Posted from Diigo. The rest of my favorite links are here.

Monday, August 3, 2009

Men Men Men Men


The day's news brings two items concerned with improving educational outcomes for boys and men.

In one, Grand Meadow (Albert Lea, MN) Superintendent, Joe Brown, announces that in his district, beginning this fall, four 7th- and 8th-grade classes (art, vocal music, industrial technology and physical education) will offer gender-segregated instruction. Brown cites Leonard Sax and others in support of this decision to give young men specific attention that may improve their education. Grand Meadow has a disproportionate number of boys with discipline problems, in special education, and underperforming academically. The Austin Daily Herald article reports that "Brown and his wife, Minnesota Rep. Robin Brown (DFL-Moscow Township), and possibly other staff are attending a National Association for Single Sex Public Education conference in Atlanta in October. Robin Brown, an art teacher in Albert Lea, sits on the Higher Education committee at the capitol and is also a proponent of the gender education." Brown was not specific as to the specific teaching approaches or learning experiences that might improve these students' outcomes.

In the other, the San Francisco Bay View publishes an article on the University of Pennsylvania's Grad Prep Academy, seeking 10 young Black males who will enroll as juniors in fall, 2009, as potential Ph.D. scholars.
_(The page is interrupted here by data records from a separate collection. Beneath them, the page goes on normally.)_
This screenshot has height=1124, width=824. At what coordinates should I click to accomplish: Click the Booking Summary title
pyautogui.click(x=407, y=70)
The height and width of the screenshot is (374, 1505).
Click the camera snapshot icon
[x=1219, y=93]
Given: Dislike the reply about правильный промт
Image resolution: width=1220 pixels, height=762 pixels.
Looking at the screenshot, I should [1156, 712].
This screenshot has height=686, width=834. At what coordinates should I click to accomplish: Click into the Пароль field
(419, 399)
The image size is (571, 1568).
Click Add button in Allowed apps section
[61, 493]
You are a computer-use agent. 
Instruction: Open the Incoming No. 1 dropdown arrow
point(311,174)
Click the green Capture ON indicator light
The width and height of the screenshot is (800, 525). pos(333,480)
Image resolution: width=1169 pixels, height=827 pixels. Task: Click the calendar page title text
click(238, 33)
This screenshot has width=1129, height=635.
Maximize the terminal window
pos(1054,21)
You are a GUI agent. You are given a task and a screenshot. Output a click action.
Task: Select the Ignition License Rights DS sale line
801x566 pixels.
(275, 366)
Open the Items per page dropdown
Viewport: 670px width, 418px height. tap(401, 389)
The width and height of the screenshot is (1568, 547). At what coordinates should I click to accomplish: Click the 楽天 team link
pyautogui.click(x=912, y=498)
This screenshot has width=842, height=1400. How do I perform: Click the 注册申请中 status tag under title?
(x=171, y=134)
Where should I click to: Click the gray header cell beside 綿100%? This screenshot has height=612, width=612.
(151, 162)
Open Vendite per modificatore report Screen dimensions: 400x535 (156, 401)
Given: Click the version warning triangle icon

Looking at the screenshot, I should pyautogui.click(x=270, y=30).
The 10 men selected will receive mentoring and specific preparation to prepare them to apply for graduate school. They will also be eligible for a full scholarship in the university's Graduate School of Education. The program is intended to address the disparity in doctoral awards by gender and race: only 2.1 percent of all Ph.D.s degrees awarded at American universities in 2008.

Both are interesting responses to particular gaps in K-12 and higher education outcomes.

Tuesday, April 28, 2009

Change: Now's our chance?

In a time such as this, when it's truly clear for once that things must change, you can't turn around without hearing loud calls for change and loud change-rakers.

Here are a couple thought-provoking "change we must" pieces from the week's higher ed news.

End the University as We Know It
Mark C. Taylor, chair of the department of religion at Columbia
April 27 New York Times

(and a reasonable response from Dean Dad at Inside Higher Ed)

In a Time of Crisis, Colleges Ought to Be Making History
Goldie Blumenstyk
May 1 Chronicle of Higher Education

Tuesday, February 3, 2009

New Book on Student Plagiarism: Blum


Inside Higher Ed today posted an article, "It's Culture, Not Morality," about Susan D. Blum's new book on student plagiarism (My Word! Plagiarism and College Culture)"The book, about to appear from Cornell University Press, is sure to be controversial because it challenges the strategies used by colleges and professors nationwide. In many ways, Blum is arguing that the current approach of higher education to plagiarism is a shock and awe strategy — dazzle students with technology and make them afraid, very afraid, of what could happen to them."

As usual with Inside Higher Ed articles, the comments are as good as the piece itself. I side with those who say no matter what theoretical frame you bring to it, practically speaking, the only way around plagiarism is to create assignments that make it very, very difficult.